Wednesday 21 April 2010





weds, 14/4/10.

Don't feel well, concerned, worried; ghosts from the past, haunt me. 'ghosts' in the form of men, who I have slept with, in a former self, who show up in everyday life, at the supermarket, Dr's anywhere. Make me feel, nervous, where do I know this man from ? Can't place him. Memory is difficult, memories of past forays; into the drugworld. A needle in the arm, clean or dirty ? Have I got aids, hepatitis ? Are they (the dr's) telling me the truth ?

Ten years now since last experience in bad company.,
Opening myself up to the world like an upside down umbrella,
Catching money like raindrops.

Dealt with myself so brutally; a turkey on display- a roast chicken in a plate of vegetables- for consumption.
Why ? Anger ? Revenge ? Daring ? a travesty ?

Feeling as sorry as a wet soggy blanket, thinking about such hefty work, makes me want to go into outer space.

Cry; tears of sorrow, of waste, of pain. won't bring my life back, when I made a wrong decision, at the crossroads.

Watching 'midsumer murders' on TV, makes me think how vulnerable I am; how to avoid harm, that it goes on at all worries me.

All I can say from past experience is - its a mystery, and finding yourself in life is like waking up to sunshine,
opening a new door,
solving the mystery and finally there comes peace.

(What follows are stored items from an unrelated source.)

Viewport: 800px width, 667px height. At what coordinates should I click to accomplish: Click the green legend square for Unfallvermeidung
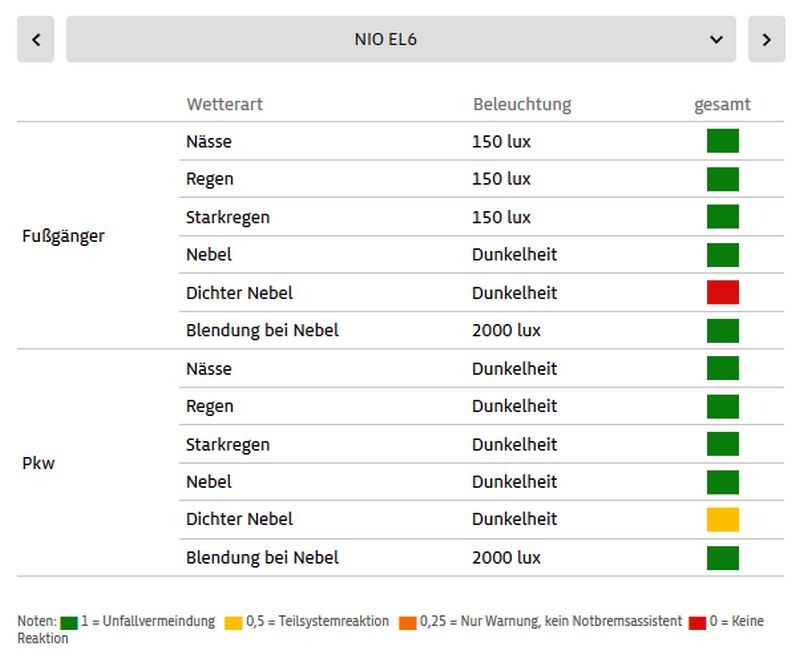(x=69, y=622)
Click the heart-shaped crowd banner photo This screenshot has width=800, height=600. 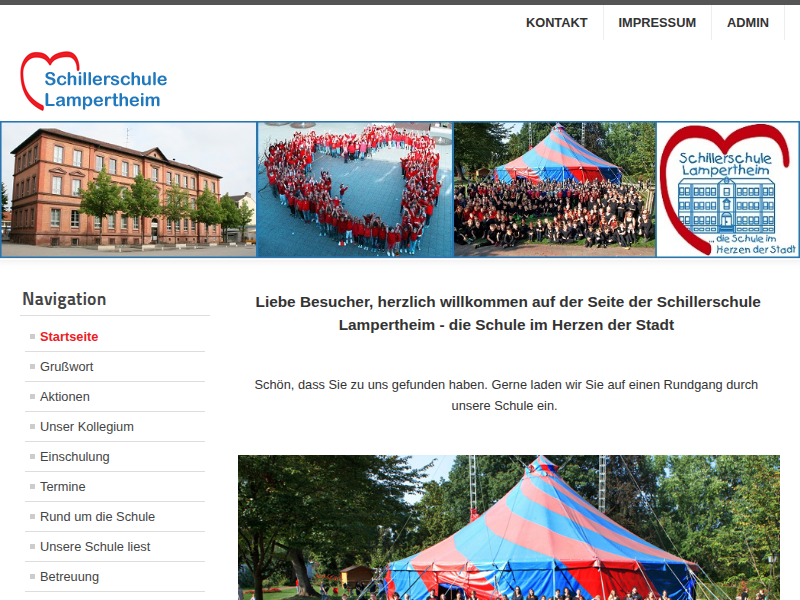pyautogui.click(x=355, y=190)
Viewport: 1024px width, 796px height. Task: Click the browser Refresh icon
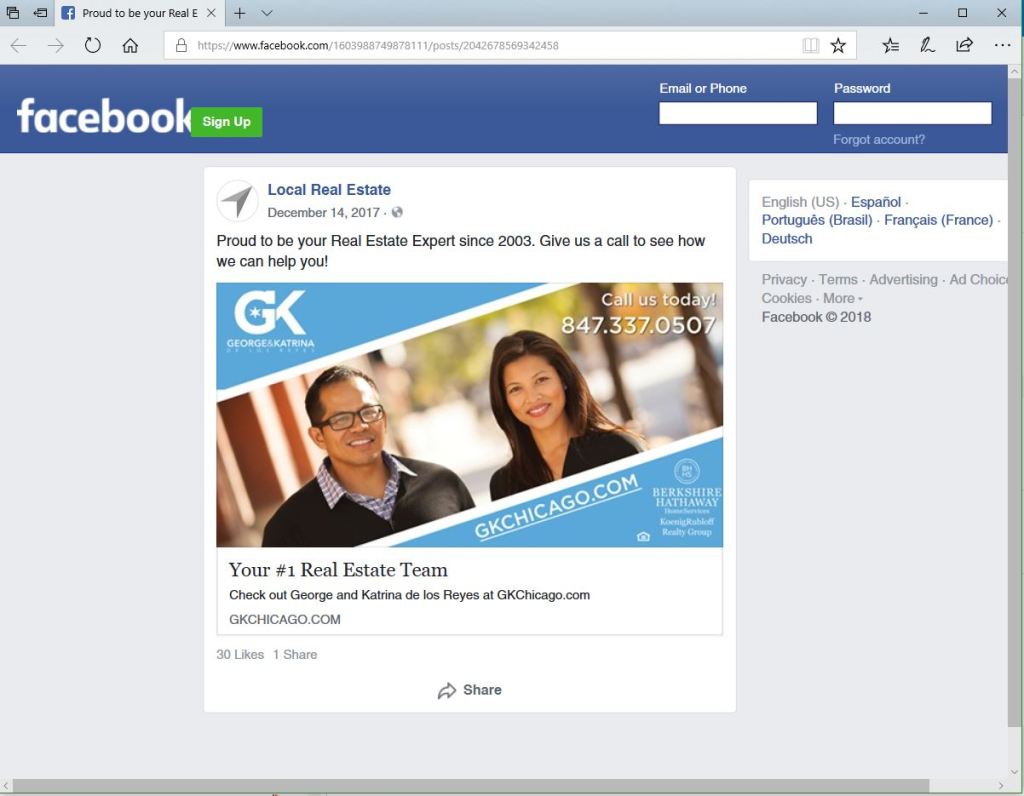click(x=93, y=45)
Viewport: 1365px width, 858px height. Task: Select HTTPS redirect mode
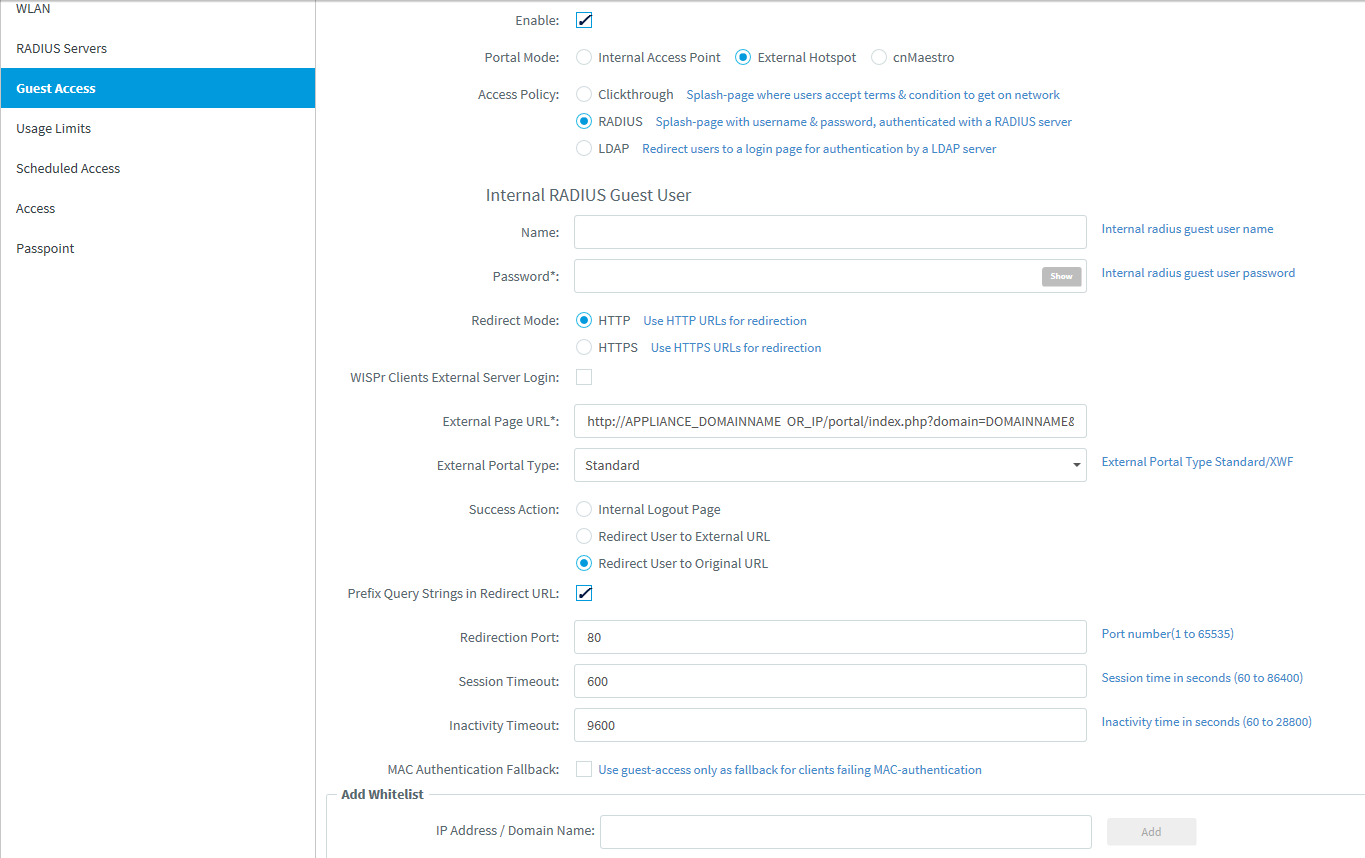(x=585, y=347)
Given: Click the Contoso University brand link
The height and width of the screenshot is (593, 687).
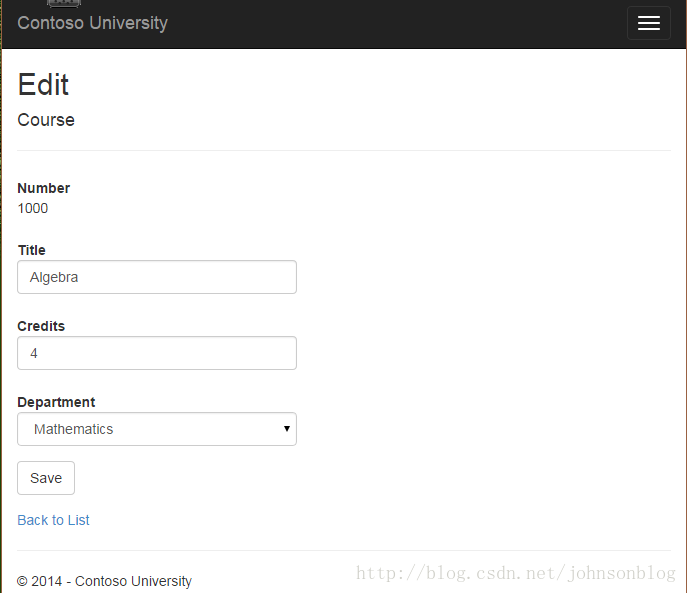Looking at the screenshot, I should [x=92, y=23].
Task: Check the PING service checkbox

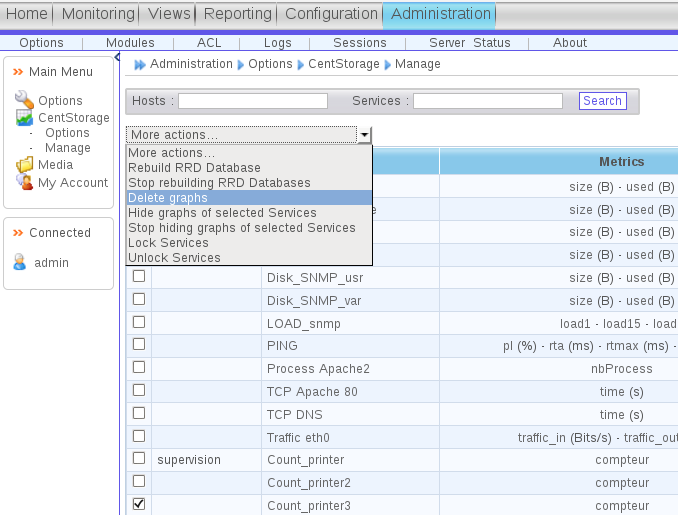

Don't give everything away in one go, it's not all or nothing, save something of self, for yourself, be discerning, tempered, fair (enfranchisement).

'Cuddle therapy' an idea.

Where one person who is hurting, physically, mentally, emotionally, spiritually, is held all night long by another, who is big and strong. Similar to the laying on of hands (healing hands )- someone strong- holding you all night long !-----' until the fear in me subsides'.